-- Problem requirements --
Swap "At what coordinates should I click to accomplish" for "Where should I click to carry out" throughout all of the items below, leaving everything else unchanged.

-- Data lines --

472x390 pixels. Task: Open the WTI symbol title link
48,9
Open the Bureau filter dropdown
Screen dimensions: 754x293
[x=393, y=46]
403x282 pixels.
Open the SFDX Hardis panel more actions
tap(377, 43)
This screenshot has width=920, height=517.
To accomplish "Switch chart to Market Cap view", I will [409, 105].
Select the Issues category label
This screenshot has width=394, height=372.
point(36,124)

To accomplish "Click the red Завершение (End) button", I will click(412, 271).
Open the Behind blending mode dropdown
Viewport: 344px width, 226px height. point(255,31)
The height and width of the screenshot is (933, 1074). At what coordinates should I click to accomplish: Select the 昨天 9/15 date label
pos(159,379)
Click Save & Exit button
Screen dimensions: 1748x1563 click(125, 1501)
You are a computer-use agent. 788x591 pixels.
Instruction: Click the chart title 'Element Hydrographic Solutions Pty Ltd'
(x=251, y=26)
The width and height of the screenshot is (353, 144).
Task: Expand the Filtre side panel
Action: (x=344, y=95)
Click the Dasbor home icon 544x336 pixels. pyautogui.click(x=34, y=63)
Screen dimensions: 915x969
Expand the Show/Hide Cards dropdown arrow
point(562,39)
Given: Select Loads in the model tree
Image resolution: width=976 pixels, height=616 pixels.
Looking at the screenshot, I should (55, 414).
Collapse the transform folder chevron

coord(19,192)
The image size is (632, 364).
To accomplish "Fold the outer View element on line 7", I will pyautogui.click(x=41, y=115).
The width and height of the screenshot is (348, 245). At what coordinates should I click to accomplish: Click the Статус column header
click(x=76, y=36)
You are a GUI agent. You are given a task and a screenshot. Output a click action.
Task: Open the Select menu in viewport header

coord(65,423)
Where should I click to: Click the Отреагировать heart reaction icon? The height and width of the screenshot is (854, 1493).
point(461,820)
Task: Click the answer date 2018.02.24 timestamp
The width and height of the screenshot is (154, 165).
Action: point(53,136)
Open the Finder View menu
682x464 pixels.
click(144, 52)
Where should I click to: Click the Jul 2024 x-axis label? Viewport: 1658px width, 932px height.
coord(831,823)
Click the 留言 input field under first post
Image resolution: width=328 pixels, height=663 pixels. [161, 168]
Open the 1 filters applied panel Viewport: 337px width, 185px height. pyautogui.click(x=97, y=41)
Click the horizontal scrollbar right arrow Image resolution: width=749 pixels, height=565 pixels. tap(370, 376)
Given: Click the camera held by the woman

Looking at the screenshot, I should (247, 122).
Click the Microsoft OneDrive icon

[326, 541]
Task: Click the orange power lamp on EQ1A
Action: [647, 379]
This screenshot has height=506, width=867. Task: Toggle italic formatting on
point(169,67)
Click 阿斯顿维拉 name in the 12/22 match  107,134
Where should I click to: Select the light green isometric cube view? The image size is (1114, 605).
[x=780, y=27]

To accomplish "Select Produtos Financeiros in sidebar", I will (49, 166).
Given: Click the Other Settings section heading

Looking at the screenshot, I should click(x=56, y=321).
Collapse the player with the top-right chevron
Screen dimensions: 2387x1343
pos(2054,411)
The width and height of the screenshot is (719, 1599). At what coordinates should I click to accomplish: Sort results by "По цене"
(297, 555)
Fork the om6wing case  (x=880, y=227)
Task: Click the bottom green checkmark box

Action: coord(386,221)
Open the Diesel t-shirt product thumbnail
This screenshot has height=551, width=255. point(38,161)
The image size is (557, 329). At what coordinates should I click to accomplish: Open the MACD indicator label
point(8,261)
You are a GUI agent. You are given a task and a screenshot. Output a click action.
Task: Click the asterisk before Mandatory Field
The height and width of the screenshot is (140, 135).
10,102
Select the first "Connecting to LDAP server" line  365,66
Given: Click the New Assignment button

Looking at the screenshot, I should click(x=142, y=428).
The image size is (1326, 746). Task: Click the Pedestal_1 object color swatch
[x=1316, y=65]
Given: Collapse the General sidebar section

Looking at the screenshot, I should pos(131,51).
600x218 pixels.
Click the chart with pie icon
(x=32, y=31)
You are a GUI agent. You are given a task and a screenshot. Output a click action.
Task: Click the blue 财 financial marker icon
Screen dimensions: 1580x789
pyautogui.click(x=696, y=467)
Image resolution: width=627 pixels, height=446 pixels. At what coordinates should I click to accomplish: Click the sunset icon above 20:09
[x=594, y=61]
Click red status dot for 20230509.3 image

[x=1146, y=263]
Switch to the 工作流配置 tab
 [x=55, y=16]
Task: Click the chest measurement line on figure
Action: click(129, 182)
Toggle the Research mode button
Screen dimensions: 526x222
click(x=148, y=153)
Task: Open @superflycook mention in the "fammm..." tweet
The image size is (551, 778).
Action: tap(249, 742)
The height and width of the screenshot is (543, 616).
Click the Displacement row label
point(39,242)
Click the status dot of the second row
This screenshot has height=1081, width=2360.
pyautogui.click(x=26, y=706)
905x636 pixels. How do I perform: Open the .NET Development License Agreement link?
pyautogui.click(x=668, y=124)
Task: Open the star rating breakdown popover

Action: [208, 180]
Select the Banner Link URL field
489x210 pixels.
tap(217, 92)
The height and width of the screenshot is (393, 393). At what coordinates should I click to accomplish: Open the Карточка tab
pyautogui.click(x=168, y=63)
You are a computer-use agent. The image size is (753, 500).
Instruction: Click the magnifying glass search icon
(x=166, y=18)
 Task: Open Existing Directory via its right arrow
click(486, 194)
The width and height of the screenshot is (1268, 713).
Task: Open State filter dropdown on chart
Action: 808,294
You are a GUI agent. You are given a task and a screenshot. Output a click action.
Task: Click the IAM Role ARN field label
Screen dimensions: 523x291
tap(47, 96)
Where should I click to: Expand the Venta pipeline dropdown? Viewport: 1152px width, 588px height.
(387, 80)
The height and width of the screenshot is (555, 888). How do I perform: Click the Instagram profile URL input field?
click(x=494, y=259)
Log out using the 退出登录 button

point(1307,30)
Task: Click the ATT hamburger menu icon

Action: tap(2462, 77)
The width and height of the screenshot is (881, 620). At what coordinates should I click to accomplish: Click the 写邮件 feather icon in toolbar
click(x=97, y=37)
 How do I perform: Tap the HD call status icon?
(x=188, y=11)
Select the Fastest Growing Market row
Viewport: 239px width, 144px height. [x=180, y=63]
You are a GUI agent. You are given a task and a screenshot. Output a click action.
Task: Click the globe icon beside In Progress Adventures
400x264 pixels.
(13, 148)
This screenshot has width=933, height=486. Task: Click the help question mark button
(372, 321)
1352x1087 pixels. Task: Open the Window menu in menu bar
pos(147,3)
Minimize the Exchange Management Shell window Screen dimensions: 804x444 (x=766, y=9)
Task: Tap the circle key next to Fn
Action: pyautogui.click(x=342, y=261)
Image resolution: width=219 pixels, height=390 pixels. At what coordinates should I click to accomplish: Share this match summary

-- Written response --
472x390 pixels. Task: Open the WTI symbol title link
48,9
Open the Bureau filter dropdown
Screen dimensions: 754x293
[x=393, y=46]
403x282 pixels.
Open the SFDX Hardis panel more actions
tap(377, 43)
This screenshot has width=920, height=517.
To accomplish "Switch chart to Market Cap view", I will [409, 105].
Select the Issues category label
This screenshot has width=394, height=372.
point(36,124)

To accomplish "Click the red Завершение (End) button", I will click(412, 271).
Open the Behind blending mode dropdown
Viewport: 344px width, 226px height. point(255,31)
The height and width of the screenshot is (933, 1074). Where should I click to carry out: Select the 昨天 9/15 date label
pos(159,379)
Click Save & Exit button
Screen dimensions: 1748x1563 click(125, 1501)
You are a computer-use agent. 788x591 pixels.
Instruction: Click the chart title 'Element Hydrographic Solutions Pty Ltd'
(x=251, y=26)
The width and height of the screenshot is (353, 144).
Task: Expand the Filtre side panel
Action: (x=344, y=95)
Click the Dasbor home icon 544x336 pixels. pyautogui.click(x=34, y=63)
Screen dimensions: 915x969
Expand the Show/Hide Cards dropdown arrow
point(562,39)
Given: Select Loads in the model tree
Image resolution: width=976 pixels, height=616 pixels.
Looking at the screenshot, I should (55, 414).
Collapse the transform folder chevron

coord(19,192)
The image size is (632, 364).
To accomplish "Fold the outer View element on line 7", I will pyautogui.click(x=41, y=115).
The width and height of the screenshot is (348, 245). Where should I click to carry out: Click the Статус column header
click(x=76, y=36)
You are a GUI agent. You are given a task and a screenshot. Output a click action.
Task: Open the Select menu in viewport header

coord(65,423)
Where should I click to: Click the Отреагировать heart reaction icon? The height and width of the screenshot is (854, 1493).
point(461,820)
Task: Click the answer date 2018.02.24 timestamp
The width and height of the screenshot is (154, 165).
Action: point(53,136)
Open the Finder View menu
682x464 pixels.
click(144, 52)
Where should I click to: Click the Jul 2024 x-axis label? Viewport: 1658px width, 932px height.
coord(831,823)
Click the 留言 input field under first post
Image resolution: width=328 pixels, height=663 pixels. [161, 168]
Open the 1 filters applied panel Viewport: 337px width, 185px height. pyautogui.click(x=97, y=41)
Click the horizontal scrollbar right arrow Image resolution: width=749 pixels, height=565 pixels. tap(370, 376)
Given: Click the camera held by the woman

Looking at the screenshot, I should (247, 122).
Click the Microsoft OneDrive icon

[326, 541]
Task: Click the orange power lamp on EQ1A
Action: [647, 379]
This screenshot has height=506, width=867. Task: Toggle italic formatting on
point(169,67)
Click 阿斯顿维拉 name in the 12/22 match  107,134
Where should I click to: Select the light green isometric cube view? The image size is (1114, 605).
[x=780, y=27]

To accomplish "Select Produtos Financeiros in sidebar", I will (49, 166).
Given: Click the Other Settings section heading

Looking at the screenshot, I should click(x=56, y=321).
Collapse the player with the top-right chevron
Screen dimensions: 2387x1343
pos(2054,411)
The width and height of the screenshot is (719, 1599). Where should I click to carry out: Sort results by "По цене"
(297, 555)
Fork the om6wing case  (x=880, y=227)
Task: Click the bottom green checkmark box

Action: coord(386,221)
Open the Diesel t-shirt product thumbnail
This screenshot has height=551, width=255. point(38,161)
The image size is (557, 329). Where should I click to carry out: Open the MACD indicator label
point(8,261)
You are a GUI agent. You are given a task and a screenshot. Output a click action.
Task: Click the asterisk before Mandatory Field
The height and width of the screenshot is (140, 135).
10,102
Select the first "Connecting to LDAP server" line  365,66
Given: Click the New Assignment button

Looking at the screenshot, I should click(x=142, y=428).
The image size is (1326, 746). Task: Click the Pedestal_1 object color swatch
[x=1316, y=65]
Given: Collapse the General sidebar section

Looking at the screenshot, I should pos(131,51).
600x218 pixels.
Click the chart with pie icon
(x=32, y=31)
You are a GUI agent. You are given a task and a screenshot. Output a click action.
Task: Click the blue 财 financial marker icon
Screen dimensions: 1580x789
pyautogui.click(x=696, y=467)
Image resolution: width=627 pixels, height=446 pixels. Where should I click to carry out: Click the sunset icon above 20:09
[x=594, y=61]
Click red status dot for 20230509.3 image

[x=1146, y=263]
Switch to the 工作流配置 tab
 [x=55, y=16]
Task: Click the chest measurement line on figure
Action: click(129, 182)
Toggle the Research mode button
Screen dimensions: 526x222
click(x=148, y=153)
Task: Open @superflycook mention in the "fammm..." tweet
The image size is (551, 778).
Action: tap(249, 742)
The height and width of the screenshot is (543, 616).
Click the Displacement row label
point(39,242)
Click the status dot of the second row
This screenshot has height=1081, width=2360.
pyautogui.click(x=26, y=706)
905x636 pixels. How do I perform: Open the .NET Development License Agreement link?
pyautogui.click(x=668, y=124)
Task: Open the star rating breakdown popover

Action: [208, 180]
Select the Banner Link URL field
489x210 pixels.
tap(217, 92)
The height and width of the screenshot is (393, 393). Where should I click to carry out: Open the Карточка tab
pyautogui.click(x=168, y=63)
You are a computer-use agent. The image size is (753, 500).
Instruction: Click the magnifying glass search icon
(x=166, y=18)
 Task: Open Existing Directory via its right arrow
click(486, 194)
The width and height of the screenshot is (1268, 713).
Task: Open State filter dropdown on chart
Action: 808,294
You are a GUI agent. You are given a task and a screenshot. Output a click action.
Task: Click the IAM Role ARN field label
Screen dimensions: 523x291
tap(47, 96)
Where should I click to: Expand the Venta pipeline dropdown? Viewport: 1152px width, 588px height.
(387, 80)
The height and width of the screenshot is (555, 888). How do I perform: Click the Instagram profile URL input field?
click(x=494, y=259)
Log out using the 退出登录 button

point(1307,30)
Task: Click the ATT hamburger menu icon

Action: tap(2462, 77)
The width and height of the screenshot is (881, 620). Where should I click to carry out: Click the 写邮件 feather icon in toolbar
click(x=97, y=37)
 How do I perform: Tap the HD call status icon?
(x=188, y=11)
Select the Fastest Growing Market row
Viewport: 239px width, 144px height. [x=180, y=63]
You are a GUI agent. You are given a task and a screenshot. Output a click action.
Task: Click the globe icon beside In Progress Adventures
400x264 pixels.
(13, 148)
This screenshot has width=933, height=486. Task: Click the help question mark button
(372, 321)
1352x1087 pixels. Task: Open the Window menu in menu bar
pos(147,3)
Minimize the Exchange Management Shell window Screen dimensions: 804x444 (x=766, y=9)
Task: Tap the circle key next to Fn
Action: pyautogui.click(x=342, y=261)
Image resolution: width=219 pixels, height=390 pixels. Where should I click to carry out: Share this match summary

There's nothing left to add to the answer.